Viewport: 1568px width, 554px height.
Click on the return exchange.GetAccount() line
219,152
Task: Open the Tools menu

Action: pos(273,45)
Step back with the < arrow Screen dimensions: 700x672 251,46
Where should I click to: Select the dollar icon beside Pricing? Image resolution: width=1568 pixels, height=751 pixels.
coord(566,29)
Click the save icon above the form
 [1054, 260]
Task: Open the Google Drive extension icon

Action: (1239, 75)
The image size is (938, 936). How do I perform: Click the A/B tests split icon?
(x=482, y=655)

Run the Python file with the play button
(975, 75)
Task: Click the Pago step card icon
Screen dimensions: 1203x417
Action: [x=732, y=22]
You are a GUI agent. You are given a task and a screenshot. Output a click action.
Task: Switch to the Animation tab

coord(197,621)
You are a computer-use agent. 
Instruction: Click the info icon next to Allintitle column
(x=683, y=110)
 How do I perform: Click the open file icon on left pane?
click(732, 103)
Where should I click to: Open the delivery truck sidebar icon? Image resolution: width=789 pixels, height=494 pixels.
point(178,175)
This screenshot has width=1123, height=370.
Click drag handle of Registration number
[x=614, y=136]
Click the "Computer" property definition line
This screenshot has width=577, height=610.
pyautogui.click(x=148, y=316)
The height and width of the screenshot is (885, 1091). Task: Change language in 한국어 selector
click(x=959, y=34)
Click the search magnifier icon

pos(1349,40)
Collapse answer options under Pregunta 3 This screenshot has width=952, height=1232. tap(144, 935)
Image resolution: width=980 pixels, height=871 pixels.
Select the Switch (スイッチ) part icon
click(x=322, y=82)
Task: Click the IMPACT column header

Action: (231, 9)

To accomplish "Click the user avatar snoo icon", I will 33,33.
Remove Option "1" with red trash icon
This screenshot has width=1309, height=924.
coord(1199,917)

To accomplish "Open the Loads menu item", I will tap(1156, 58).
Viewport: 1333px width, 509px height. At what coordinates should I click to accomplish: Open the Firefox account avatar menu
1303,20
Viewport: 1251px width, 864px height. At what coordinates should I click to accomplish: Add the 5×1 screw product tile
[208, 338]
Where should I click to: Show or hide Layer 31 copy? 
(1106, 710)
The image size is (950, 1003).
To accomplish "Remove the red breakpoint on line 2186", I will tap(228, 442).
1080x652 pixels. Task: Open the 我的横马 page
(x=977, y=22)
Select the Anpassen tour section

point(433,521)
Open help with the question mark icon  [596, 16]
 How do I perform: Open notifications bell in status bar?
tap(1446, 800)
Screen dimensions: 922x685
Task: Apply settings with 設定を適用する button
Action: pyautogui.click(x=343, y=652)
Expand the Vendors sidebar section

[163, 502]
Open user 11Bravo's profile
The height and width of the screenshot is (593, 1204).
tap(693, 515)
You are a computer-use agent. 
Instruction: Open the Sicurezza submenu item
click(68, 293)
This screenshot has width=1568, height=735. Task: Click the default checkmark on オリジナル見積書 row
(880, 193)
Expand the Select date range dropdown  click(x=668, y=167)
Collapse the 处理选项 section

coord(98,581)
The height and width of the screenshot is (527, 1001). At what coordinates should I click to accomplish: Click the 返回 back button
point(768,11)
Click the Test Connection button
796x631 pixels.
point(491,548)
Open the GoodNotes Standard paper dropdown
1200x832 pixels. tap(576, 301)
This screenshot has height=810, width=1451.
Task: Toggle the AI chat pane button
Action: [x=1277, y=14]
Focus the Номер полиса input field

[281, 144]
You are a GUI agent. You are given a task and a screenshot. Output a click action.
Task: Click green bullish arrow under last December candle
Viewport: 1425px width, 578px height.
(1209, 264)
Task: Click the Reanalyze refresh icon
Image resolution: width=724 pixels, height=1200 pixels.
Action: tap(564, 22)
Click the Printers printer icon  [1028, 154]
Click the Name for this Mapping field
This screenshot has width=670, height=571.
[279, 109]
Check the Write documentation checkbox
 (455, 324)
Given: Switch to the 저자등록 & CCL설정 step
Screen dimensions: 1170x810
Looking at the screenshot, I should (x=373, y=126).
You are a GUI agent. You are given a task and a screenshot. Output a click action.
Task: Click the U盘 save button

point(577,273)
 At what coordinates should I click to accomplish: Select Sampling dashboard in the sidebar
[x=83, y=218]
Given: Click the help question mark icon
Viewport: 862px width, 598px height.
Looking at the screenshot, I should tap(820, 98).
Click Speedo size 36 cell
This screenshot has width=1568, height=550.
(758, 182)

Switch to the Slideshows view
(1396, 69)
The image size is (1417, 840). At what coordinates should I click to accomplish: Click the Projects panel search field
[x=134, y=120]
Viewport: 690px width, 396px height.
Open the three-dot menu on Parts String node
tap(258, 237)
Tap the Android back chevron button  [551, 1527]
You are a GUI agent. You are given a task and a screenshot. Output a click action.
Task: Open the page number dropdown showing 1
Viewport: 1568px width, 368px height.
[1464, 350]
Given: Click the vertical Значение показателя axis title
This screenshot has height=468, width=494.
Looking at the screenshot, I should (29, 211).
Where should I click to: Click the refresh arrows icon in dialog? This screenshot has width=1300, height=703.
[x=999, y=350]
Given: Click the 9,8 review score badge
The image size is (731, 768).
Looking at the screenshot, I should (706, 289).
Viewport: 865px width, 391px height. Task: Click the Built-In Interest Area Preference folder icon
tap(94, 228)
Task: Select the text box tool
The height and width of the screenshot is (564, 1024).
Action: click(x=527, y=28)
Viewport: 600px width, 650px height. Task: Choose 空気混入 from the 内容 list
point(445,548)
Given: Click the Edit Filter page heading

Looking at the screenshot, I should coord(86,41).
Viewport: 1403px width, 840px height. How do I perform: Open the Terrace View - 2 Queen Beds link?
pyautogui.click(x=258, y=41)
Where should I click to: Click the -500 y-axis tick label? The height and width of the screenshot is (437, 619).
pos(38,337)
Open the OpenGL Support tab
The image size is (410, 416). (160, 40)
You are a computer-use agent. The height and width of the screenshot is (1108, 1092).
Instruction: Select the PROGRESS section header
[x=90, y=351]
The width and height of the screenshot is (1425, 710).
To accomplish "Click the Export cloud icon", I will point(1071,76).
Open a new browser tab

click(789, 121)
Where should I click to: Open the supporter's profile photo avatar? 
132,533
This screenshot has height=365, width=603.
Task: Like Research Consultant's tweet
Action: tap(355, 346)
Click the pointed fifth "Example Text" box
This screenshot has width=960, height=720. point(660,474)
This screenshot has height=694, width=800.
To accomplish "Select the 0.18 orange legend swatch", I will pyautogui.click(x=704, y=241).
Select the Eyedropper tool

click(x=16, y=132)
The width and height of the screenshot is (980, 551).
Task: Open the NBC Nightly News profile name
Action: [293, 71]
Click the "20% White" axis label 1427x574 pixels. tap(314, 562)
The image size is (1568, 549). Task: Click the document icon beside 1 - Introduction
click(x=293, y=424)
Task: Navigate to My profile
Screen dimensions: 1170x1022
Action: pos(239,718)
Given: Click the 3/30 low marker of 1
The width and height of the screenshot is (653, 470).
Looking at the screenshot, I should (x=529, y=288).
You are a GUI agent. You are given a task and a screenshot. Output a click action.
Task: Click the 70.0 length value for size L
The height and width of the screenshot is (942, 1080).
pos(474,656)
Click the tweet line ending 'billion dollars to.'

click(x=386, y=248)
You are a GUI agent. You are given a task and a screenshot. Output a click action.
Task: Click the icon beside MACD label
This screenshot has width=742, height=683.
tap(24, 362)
★ ★ ★ ★
■ Task description
Extract every line of the records above and reproduce each one verbatim, without any change.

■ Exercise response
Viewport: 1568px width, 554px height.
Click on the return exchange.GetAccount() line
219,152
Task: Open the Tools menu

Action: pos(273,45)
Step back with the < arrow Screen dimensions: 700x672 251,46
Where should I click to: Select the dollar icon beside Pricing? Image resolution: width=1568 pixels, height=751 pixels.
coord(566,29)
Click the save icon above the form
 [1054, 260]
Task: Open the Google Drive extension icon

Action: (1239, 75)
The image size is (938, 936). How do I perform: Click the A/B tests split icon?
(x=482, y=655)

Run the Python file with the play button
(975, 75)
Task: Click the Pago step card icon
Screen dimensions: 1203x417
Action: [x=732, y=22]
You are a GUI agent. You are given a task and a screenshot. Output a click action.
Task: Switch to the Animation tab

coord(197,621)
You are a computer-use agent. 
Instruction: Click the info icon next to Allintitle column
(x=683, y=110)
 How do I perform: Click the open file icon on left pane?
click(732, 103)
Where should I click to: Open the delivery truck sidebar icon? Image resolution: width=789 pixels, height=494 pixels.
point(178,175)
This screenshot has width=1123, height=370.
Click drag handle of Registration number
[x=614, y=136]
Click the "Computer" property definition line
This screenshot has width=577, height=610.
pyautogui.click(x=148, y=316)
The height and width of the screenshot is (885, 1091). Task: Change language in 한국어 selector
click(x=959, y=34)
Click the search magnifier icon

pos(1349,40)
Collapse answer options under Pregunta 3 This screenshot has width=952, height=1232. tap(144, 935)
Image resolution: width=980 pixels, height=871 pixels.
Select the Switch (スイッチ) part icon
click(x=322, y=82)
Task: Click the IMPACT column header

Action: (231, 9)

To accomplish "Click the user avatar snoo icon", I will 33,33.
Remove Option "1" with red trash icon
This screenshot has width=1309, height=924.
coord(1199,917)

To accomplish "Open the Loads menu item", I will tap(1156, 58).
Viewport: 1333px width, 509px height. At what coordinates should I click to accomplish: Open the Firefox account avatar menu
1303,20
Viewport: 1251px width, 864px height. At what coordinates should I click to accomplish: Add the 5×1 screw product tile
[208, 338]
Where should I click to: Show or hide Layer 31 copy? 
(1106, 710)
The image size is (950, 1003).
To accomplish "Remove the red breakpoint on line 2186", I will tap(228, 442).
1080x652 pixels. Task: Open the 我的横马 page
(x=977, y=22)
Select the Anpassen tour section

point(433,521)
Open help with the question mark icon  [596, 16]
 How do I perform: Open notifications bell in status bar?
tap(1446, 800)
Screen dimensions: 922x685
Task: Apply settings with 設定を適用する button
Action: pyautogui.click(x=343, y=652)
Expand the Vendors sidebar section

[163, 502]
Open user 11Bravo's profile
The height and width of the screenshot is (593, 1204).
tap(693, 515)
You are a computer-use agent. 
Instruction: Open the Sicurezza submenu item
click(68, 293)
This screenshot has width=1568, height=735. Task: Click the default checkmark on オリジナル見積書 row
(880, 193)
Expand the Select date range dropdown  click(x=668, y=167)
Collapse the 处理选项 section

coord(98,581)
The height and width of the screenshot is (527, 1001). At what coordinates should I click to accomplish: Click the 返回 back button
point(768,11)
Click the Test Connection button
796x631 pixels.
point(491,548)
Open the GoodNotes Standard paper dropdown
1200x832 pixels. tap(576, 301)
This screenshot has height=810, width=1451.
Task: Toggle the AI chat pane button
Action: [x=1277, y=14]
Focus the Номер полиса input field

[281, 144]
You are a GUI agent. You are given a task and a screenshot. Output a click action.
Task: Click green bullish arrow under last December candle
Viewport: 1425px width, 578px height.
(1209, 264)
Task: Click the Reanalyze refresh icon
Image resolution: width=724 pixels, height=1200 pixels.
Action: tap(564, 22)
Click the Printers printer icon  [1028, 154]
Click the Name for this Mapping field
This screenshot has width=670, height=571.
[279, 109]
Check the Write documentation checkbox
 (455, 324)
Given: Switch to the 저자등록 & CCL설정 step
Screen dimensions: 1170x810
Looking at the screenshot, I should (x=373, y=126).
You are a GUI agent. You are given a task and a screenshot. Output a click action.
Task: Click the U盘 save button

point(577,273)
 At what coordinates should I click to accomplish: Select Sampling dashboard in the sidebar
[x=83, y=218]
Given: Click the help question mark icon
Viewport: 862px width, 598px height.
Looking at the screenshot, I should tap(820, 98).
Click Speedo size 36 cell
This screenshot has width=1568, height=550.
(758, 182)

Switch to the Slideshows view
(1396, 69)
The image size is (1417, 840). At what coordinates should I click to accomplish: Click the Projects panel search field
[x=134, y=120]
Viewport: 690px width, 396px height.
Open the three-dot menu on Parts String node
tap(258, 237)
Tap the Android back chevron button  [551, 1527]
You are a GUI agent. You are given a task and a screenshot. Output a click action.
Task: Open the page number dropdown showing 1
Viewport: 1568px width, 368px height.
[1464, 350]
Given: Click the vertical Значение показателя axis title
This screenshot has height=468, width=494.
Looking at the screenshot, I should (29, 211).
Where should I click to: Click the refresh arrows icon in dialog? This screenshot has width=1300, height=703.
[x=999, y=350]
Given: Click the 9,8 review score badge
The image size is (731, 768).
Looking at the screenshot, I should (706, 289).
Viewport: 865px width, 391px height. Task: Click the Built-In Interest Area Preference folder icon
tap(94, 228)
Task: Select the text box tool
The height and width of the screenshot is (564, 1024).
Action: click(x=527, y=28)
Viewport: 600px width, 650px height. Task: Choose 空気混入 from the 内容 list
point(445,548)
Given: Click the Edit Filter page heading

Looking at the screenshot, I should coord(86,41).
Viewport: 1403px width, 840px height. How do I perform: Open the Terrace View - 2 Queen Beds link?
pyautogui.click(x=258, y=41)
Where should I click to: Click the -500 y-axis tick label? The height and width of the screenshot is (437, 619).
pos(38,337)
Open the OpenGL Support tab
The image size is (410, 416). (160, 40)
You are a computer-use agent. The height and width of the screenshot is (1108, 1092).
Instruction: Select the PROGRESS section header
[x=90, y=351]
The width and height of the screenshot is (1425, 710).
To accomplish "Click the Export cloud icon", I will point(1071,76).
Open a new browser tab

click(789, 121)
Where should I click to: Open the supporter's profile photo avatar? 
132,533
This screenshot has height=365, width=603.
Task: Like Research Consultant's tweet
Action: tap(355, 346)
Click the pointed fifth "Example Text" box
This screenshot has width=960, height=720. point(660,474)
This screenshot has height=694, width=800.
To accomplish "Select the 0.18 orange legend swatch", I will pyautogui.click(x=704, y=241).
Select the Eyedropper tool

click(x=16, y=132)
The width and height of the screenshot is (980, 551).
Task: Open the NBC Nightly News profile name
Action: [293, 71]
Click the "20% White" axis label 1427x574 pixels. tap(314, 562)
The image size is (1568, 549). Task: Click the document icon beside 1 - Introduction
click(x=293, y=424)
Task: Navigate to My profile
Screen dimensions: 1170x1022
Action: pos(239,718)
Given: Click the 3/30 low marker of 1
The width and height of the screenshot is (653, 470).
Looking at the screenshot, I should (x=529, y=288).
You are a GUI agent. You are given a task and a screenshot. Output a click action.
Task: Click the 70.0 length value for size L
The height and width of the screenshot is (942, 1080).
pos(474,656)
Click the tweet line ending 'billion dollars to.'

click(x=386, y=248)
You are a GUI agent. You are given a task and a screenshot. Output a click action.
Task: Click the icon beside MACD label
This screenshot has width=742, height=683.
tap(24, 362)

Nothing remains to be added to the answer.